The Cost of Infrastructure
In our first two blogs in this series on the value of using a Total Cost of Ownership (TCO) model to make better publishing decisions, we examined the cost of printing (in Part 1) and the cost of distribution (in Part 2).
In this, the third and final blog on the subject, we will examine the cost of infrastructure and in particular, the cost of Information Technology (IT) infrastructure.
We suggested in previous articles that it is not sufficient to use the traditional product Unit Manufacturing Cost (UMC), because that data excludes the larger macro view of costs such as waste and asset obsolescence. By contrast, a TCO approach includes the costs from all phases of ownership, acquisition, manufacturing, and distribution of product. It highlights the difference between the cost of manufacturing a book and the entire cost of investing in equipment and resources while the book is in the publisher’s possession.
IT – More than just the Price of Hardware and Operating Costs
When considering Information Technology and its value to the publishing enterprise, we must review more than just the purchase price of hardware and software and operating costs. A TCO analysis shows important differences between price and long-term investment costs. It highlights the value to the business, including waste, sustainability, and the aging expertise of technical resources. Once these differences are understood, publishers can begin to make better decisions on further capital investment in IT equipment, personnel, cyber security, and the mitigation of risk to safeguard the continuous delivery of valuable data to the business.
There is no question that technology plays an important role now and an increasingly important role for publishers in the future. Part of the technology investment that a publisher makes is that of providing a continuous stream of good data to management. This includes data on its own operations and just as important, data on competitors, and how well each is doing compared to the other. It used to be that most of the data that companies needed was for feeding internal operational systems such as accounting and production planning. However, publishers today need data from outside the company, from social media, on customer and audience building and other sources that can generally be categorized as BIG DATA. Publishers need to gather it effectively and use it profitably in order to stay ahead of their competitors.
Why Outsource IT Infrastructure?
The problem is that most medium- to small-sized publishers do not have the software capability, the hardware capacity or the technical expertise to get that job done. Our conclusion is that one of the best ways to keep pace in this respect is to outsource IT operations to large expert cloud providers.
The same arguments apply here that we used in Part 2 of this series, in which we reviewed the outsourcing of distribution. Firstly, economies of scale apply. Bigger computers can do things that smaller ones can’t, especially when it comes to analyzing Big Data. It means that publishers can deploy the latest technologies and the latest applications that an individual publisher cannot hope to compete with, using in-house equipment. Secondly, the large global cloud providers employ the most skilled staff, educated in the latest technologies that can ensure the long term viability of IT services. They can protect publishers’ investments from cybersecurity criminals that are increasingly expensive to guard against, and even more expensive to fall prey to.
The other reason to outsource IT is that upgrades and updates to your software are no longer as time-consuming and risky. We have written about the advantages of moving IT operations to the cloud. You can read our article here.

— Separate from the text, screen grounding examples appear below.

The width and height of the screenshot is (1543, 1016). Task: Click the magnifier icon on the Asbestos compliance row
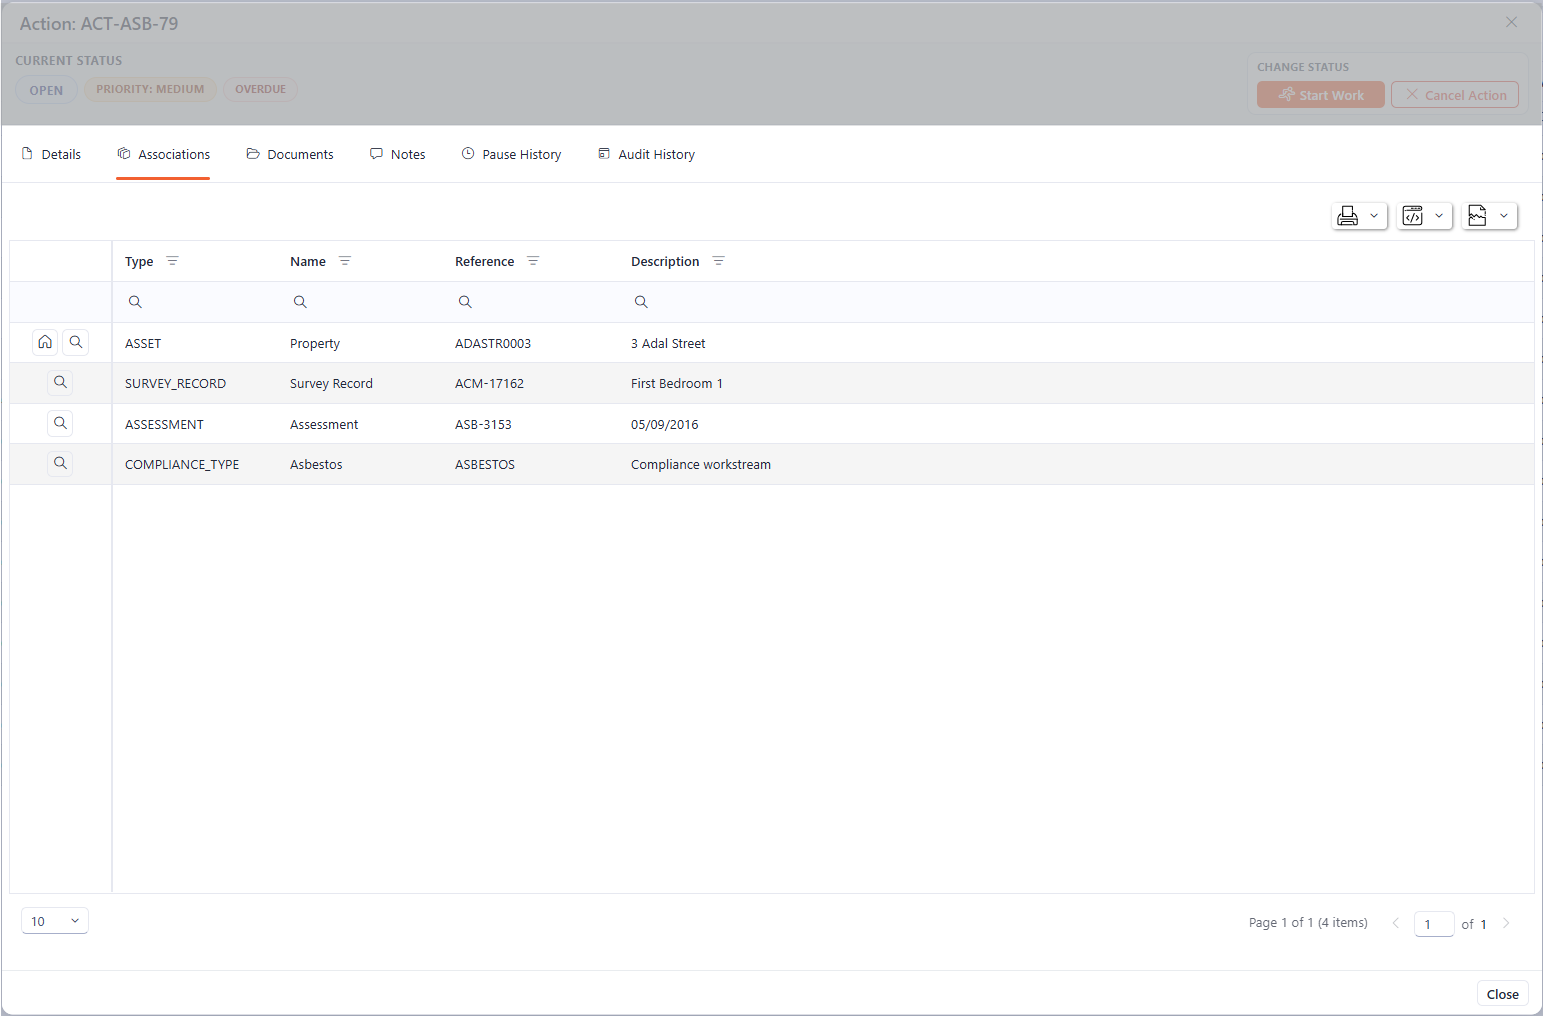(59, 463)
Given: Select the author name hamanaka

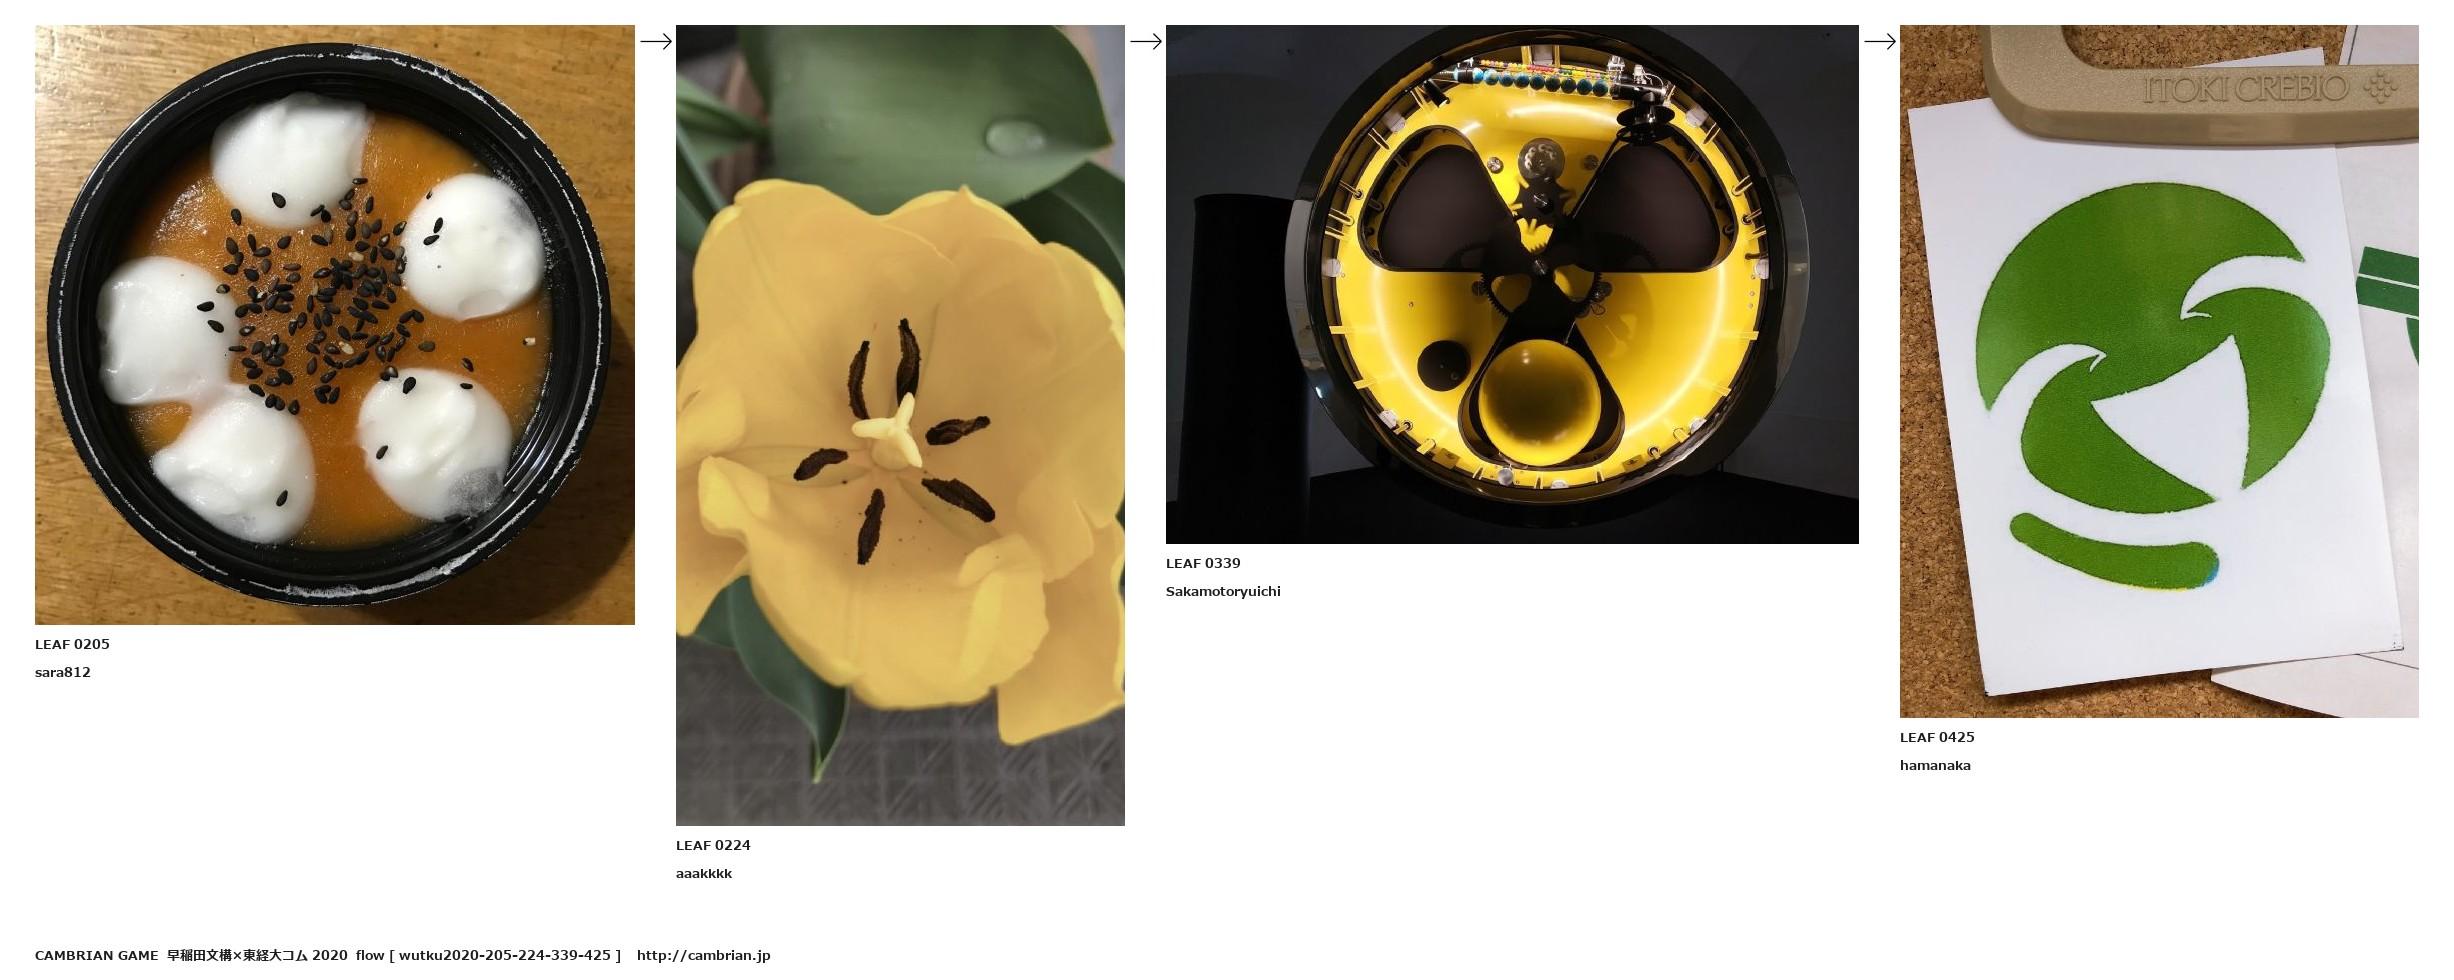Looking at the screenshot, I should tap(1935, 765).
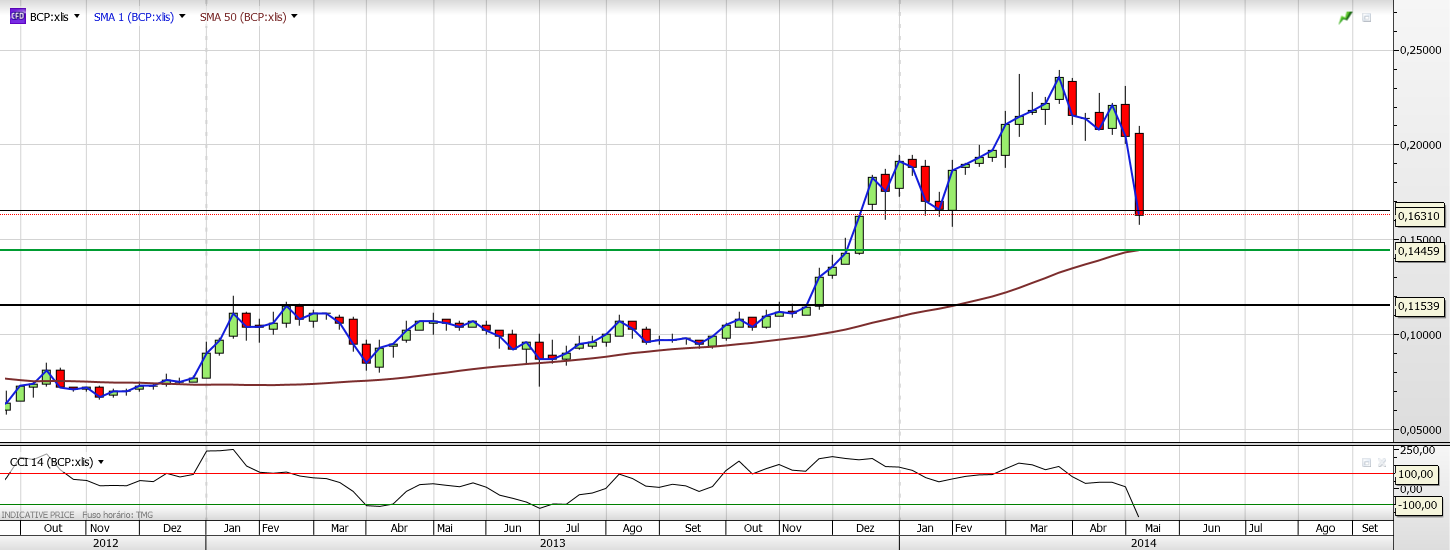The width and height of the screenshot is (1450, 550).
Task: Select the last red candlestick in May
Action: coord(1139,173)
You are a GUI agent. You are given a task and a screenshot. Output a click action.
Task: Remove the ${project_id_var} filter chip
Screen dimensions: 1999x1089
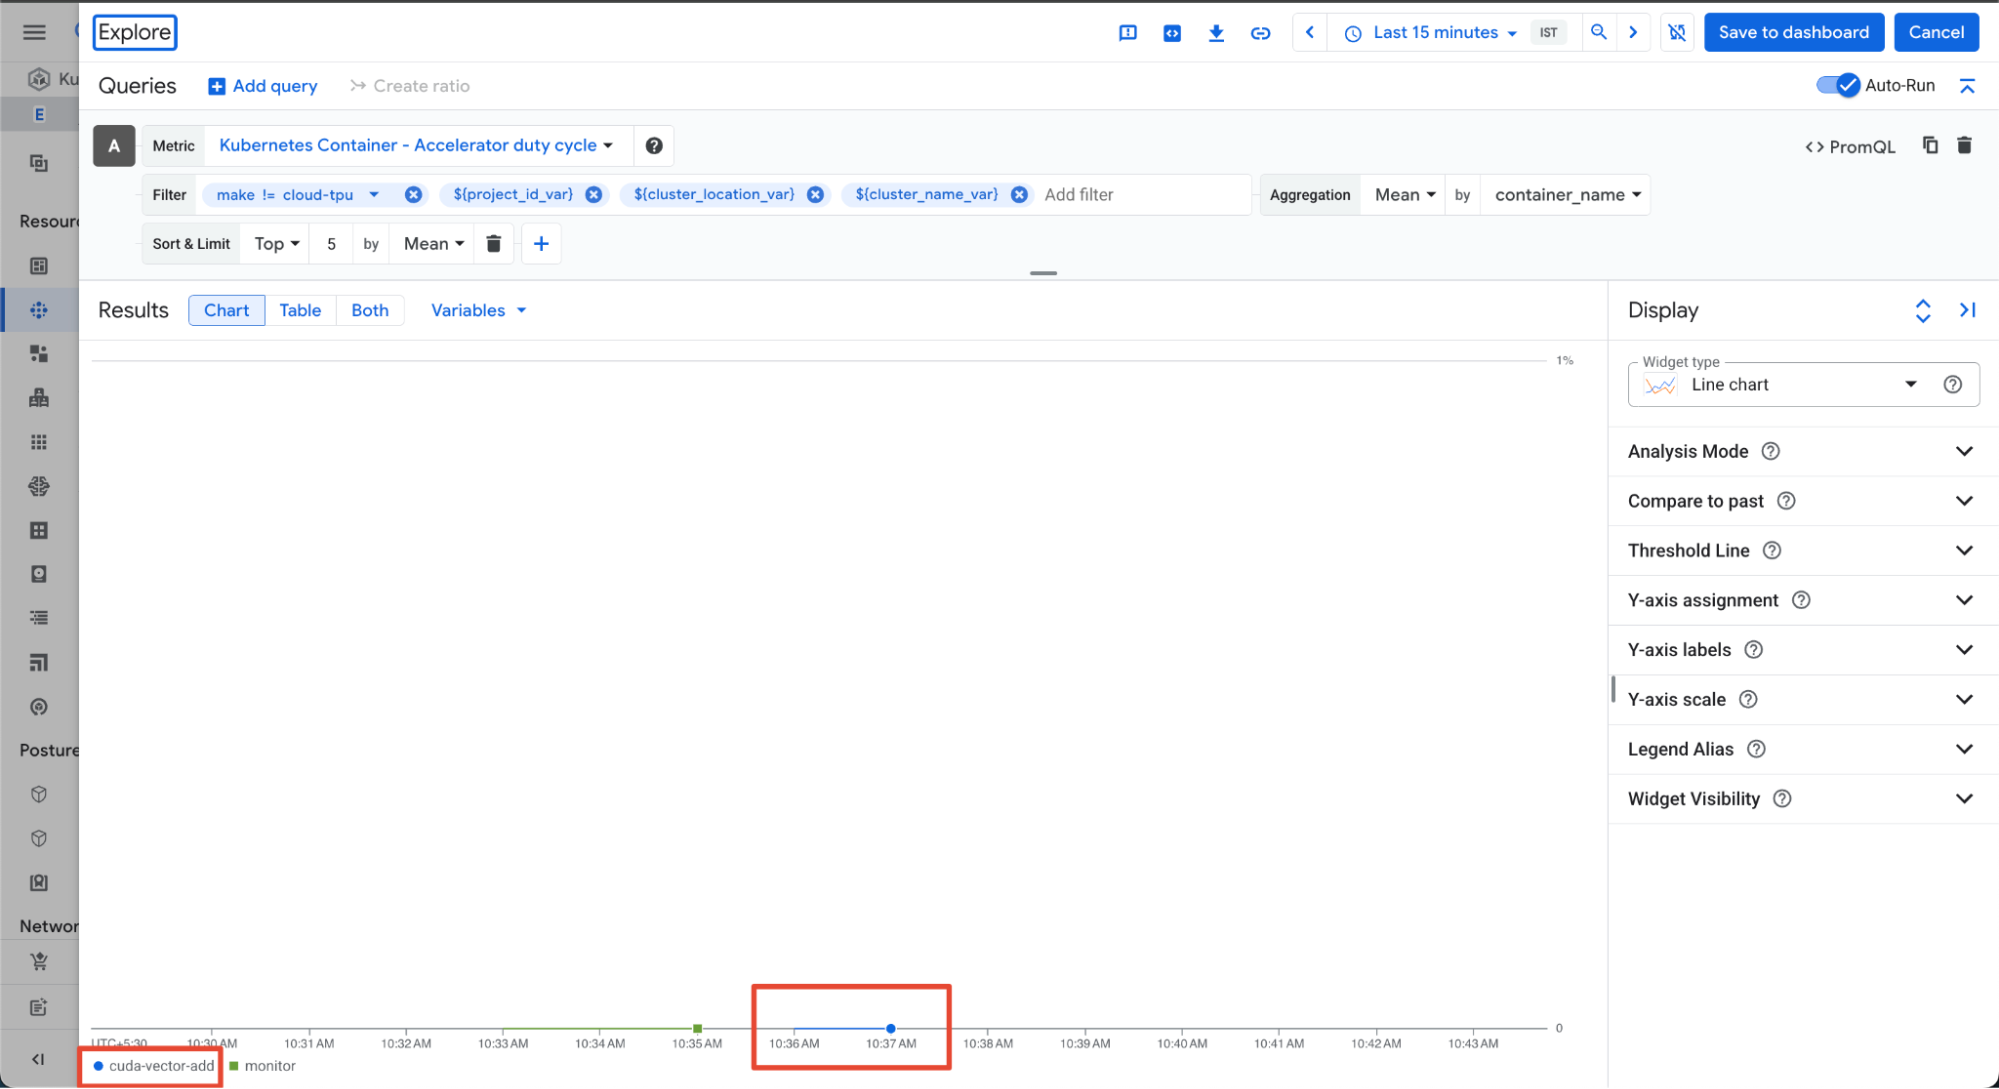594,195
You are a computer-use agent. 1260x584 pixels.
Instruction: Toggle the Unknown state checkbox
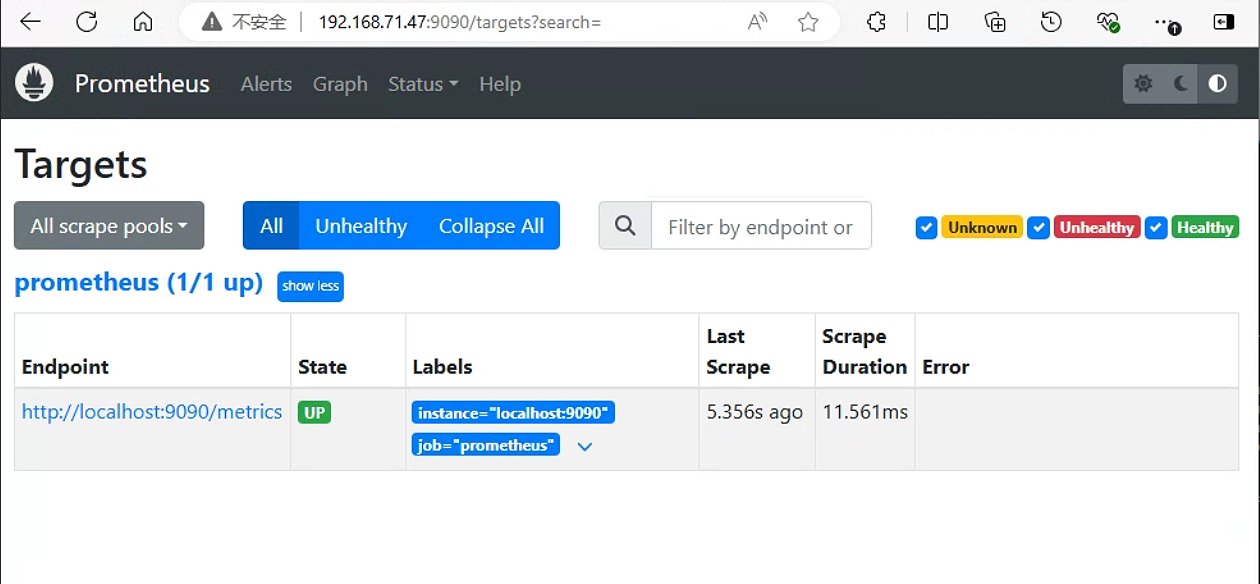[926, 228]
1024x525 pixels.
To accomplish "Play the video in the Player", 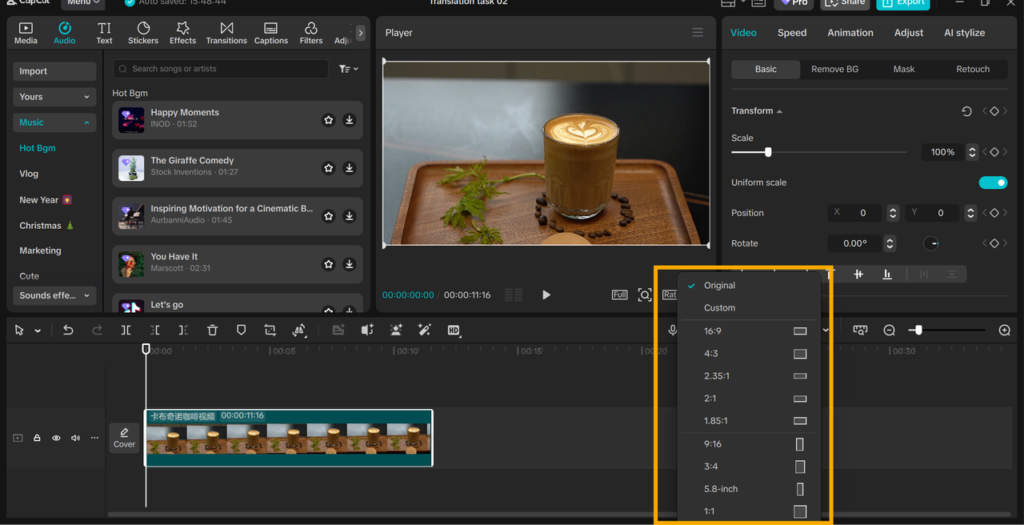I will 546,295.
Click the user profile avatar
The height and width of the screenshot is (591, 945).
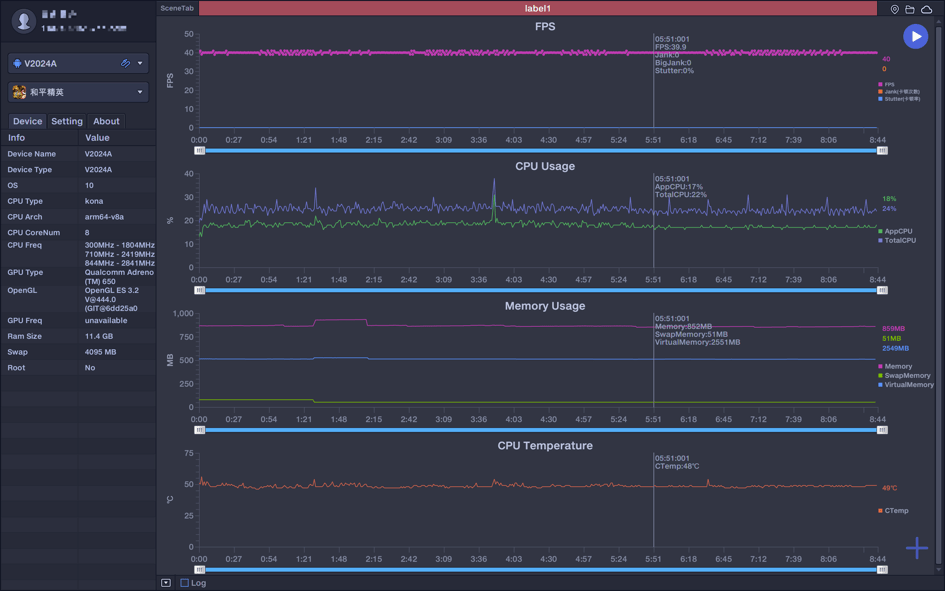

Microsoft and Sustainability
There is one more major reason to strongly consider outsourcing IT that a TCO analysis may reveal. That is the whole question of sustainability. The major providers of cloud services have made significant commitments to sustainability goals that the typical publisher cannot match. For instance, Amazon Web Services, and Microsoft Axure (used by knkpublishing) have made significant and quantifiable commitments to reducing the carbon footprints of their data centers. Even if they had not done this, there is plenty of evidence to show that simply outsourcing your IT infrastructure to the cloud makes a valuable contribution to sustainability by lessening your carbon footprint in computer hardware. By centralizing that computing resource in a relatively small number of very large data centers, there is a net reduction in emissions. And by passing that responsibility onto computing experts, publishers get value by managing and securing data and providing long-term viability and continuity.
Without the commitment of the major cloud providers to sustainability, there is no doubt that their data centers would be responsible for enormous emissions. Studies have shown that by 2025, data centers will be responsible for over 3% of total global carbon emissions of all kinds and the consumption of about 20% of global electricity. Simply storing data is predicted to consume about 14% of total world emissions by 2040.
Users of Microsoft Azure cloud services can be confident that Microsoft is at the forefront of global efforts to manage data centers sustainably. The number one cause of the environmental cost of data centers is in cooling. Microsoft has committed to use 100% renewable energy by 2025, be water positive by 2030, have zero waste certification by 2030 and have net zero deforestation from new construction at the same time. They are building new data centers in cold climates and engaging only with electrical power suppliers from renewable sources. This amounts to big numbers. Microsoft Azure has over 100 large data centers globally, serving cloud customers in 140 countries. In the year 2021 alone, it slashed its carbon footprint by 6%.
In our view, it makes perfect business sense for publishers to outsource non-core activities and to monetize their sustainability efforts at the same time. They contain many of the same issues and the same solutions. Outsourcing IT falls into that category and with cloud services providers like these, we are moving in the right direction.